Earthbound_Misfit's avatar

Great question @Stinley. I am really not sure, but I know I do like looking at great views. I think it’s about space and the awesomeness of nature. It just reminds me of how amazing this world we live in is. I like to take in the colours, the shapes, the size of the space. I also find sitting looking at the ocean or hills or mountains very relaxing. I find it quite spiritual too.

During the trip I’m going on, I’m expecting to see some amazing scenery. We’ve driven around a lot of Australia, but the outback is unique. And it really is a sort of spiritual experience. Looking out over miles and miles of a burnt (orange) landscape covered by the most blue of skies. It reminds you of your tiny, tiny place in this universe.

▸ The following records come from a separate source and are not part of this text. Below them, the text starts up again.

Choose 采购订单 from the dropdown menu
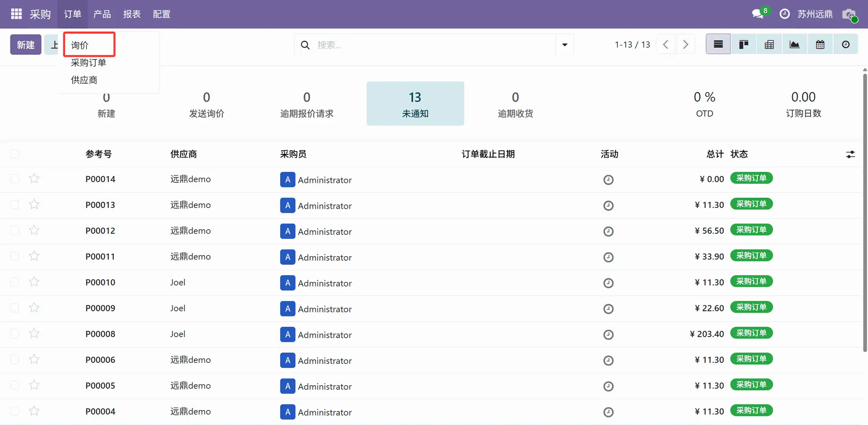 89,62
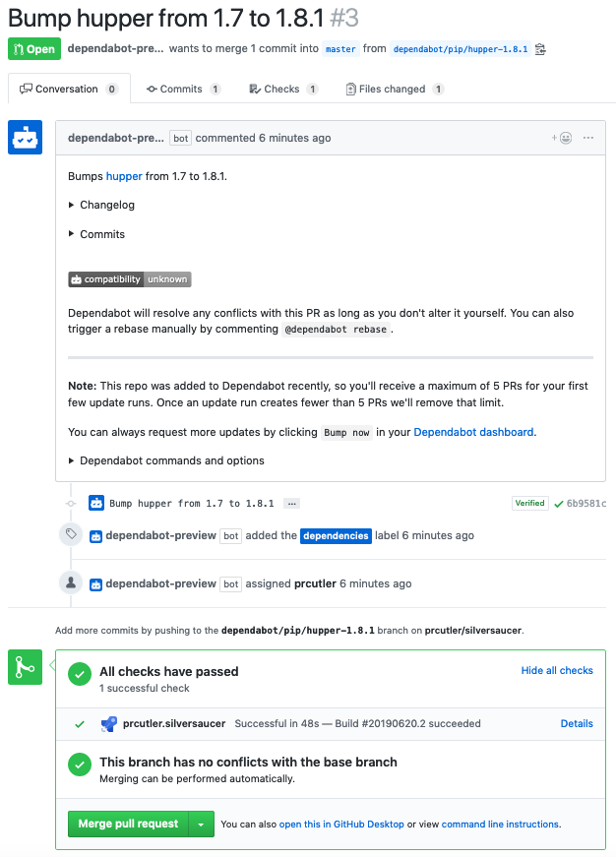The height and width of the screenshot is (857, 616).
Task: Click the person avatar on the assigned event
Action: click(70, 582)
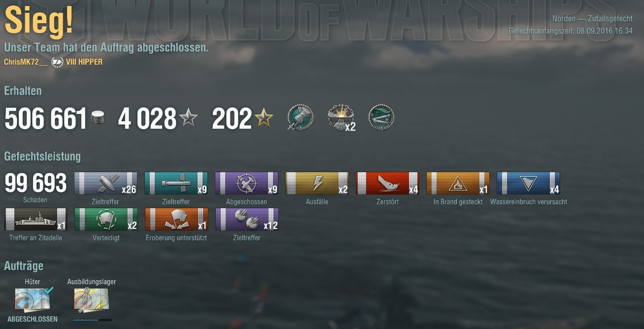
Task: Select the x2 explosion achievement medal
Action: coord(341,117)
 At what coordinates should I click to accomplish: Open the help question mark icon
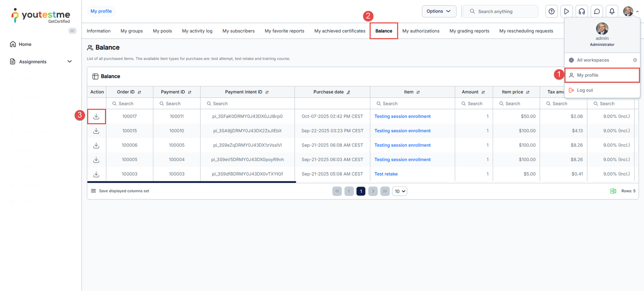551,12
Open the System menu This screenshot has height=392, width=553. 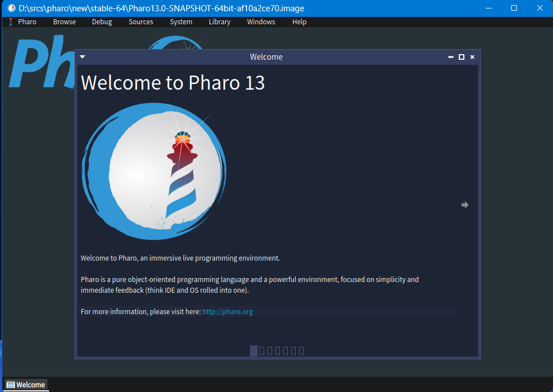point(181,21)
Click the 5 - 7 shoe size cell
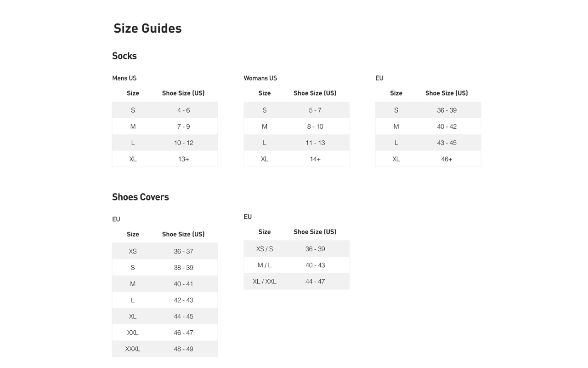 point(315,110)
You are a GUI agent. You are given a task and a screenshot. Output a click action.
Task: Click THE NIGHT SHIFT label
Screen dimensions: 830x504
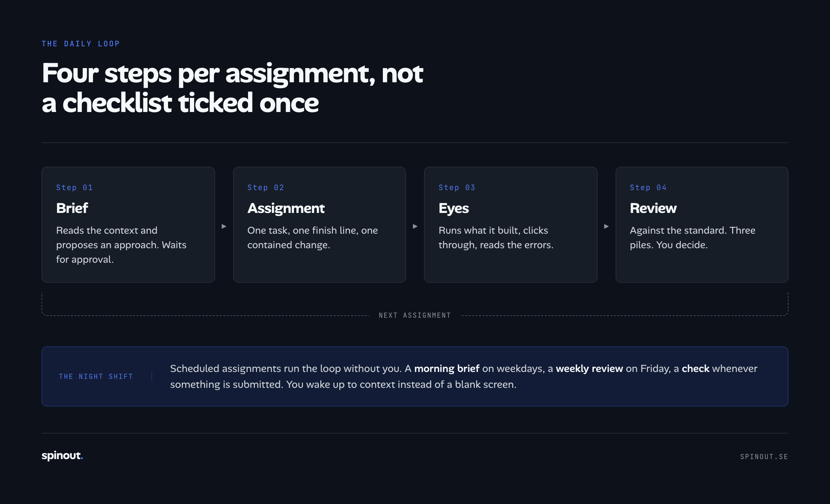96,376
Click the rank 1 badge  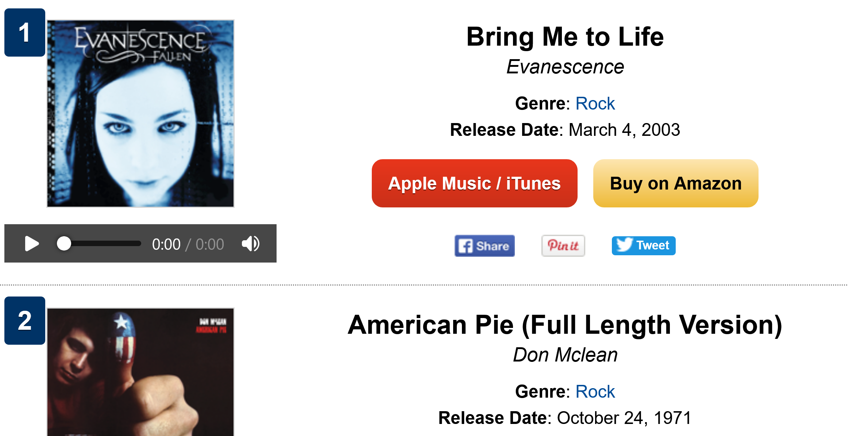pos(24,32)
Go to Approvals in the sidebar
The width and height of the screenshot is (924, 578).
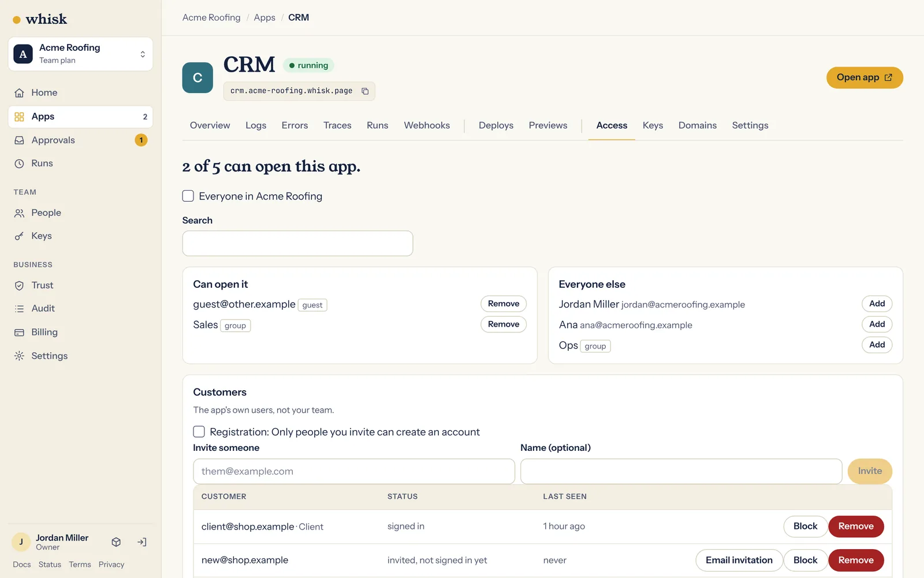(x=80, y=140)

Someone was telling me the other day that there is a region of land we have travelled past where they have documented only 13 whitefellas have ever visited. They have actually been able to document which white people has been there and produced a documentary. At times of the year, the area is quite uninhabitable. Aboriginal people know the area, but they don’t go there are certan times. I find that so exciting and interesting. We won’t be spending time in that area, but I love the seclusion and the exploratory nature of such trips and of seeing views and landscape, that aren’t regularly seen by white Australians. While we won’t be going anywhere that is as remote as the region I’ve mentioned, we will be travelling through areas that are off-the-beaten-track.

Coloma's avatar

@Stinley Probably some of both, agreed. Defense as well as having a predatory vantage point. Be that looking for prey or potentially being the prey. haha

flutherother's avatar

I love good views. They take me outside of myself and outside of my brief moment of time. Enjoying a good view is a kind of communion with nature, it exhilarates and refreshes the spirit.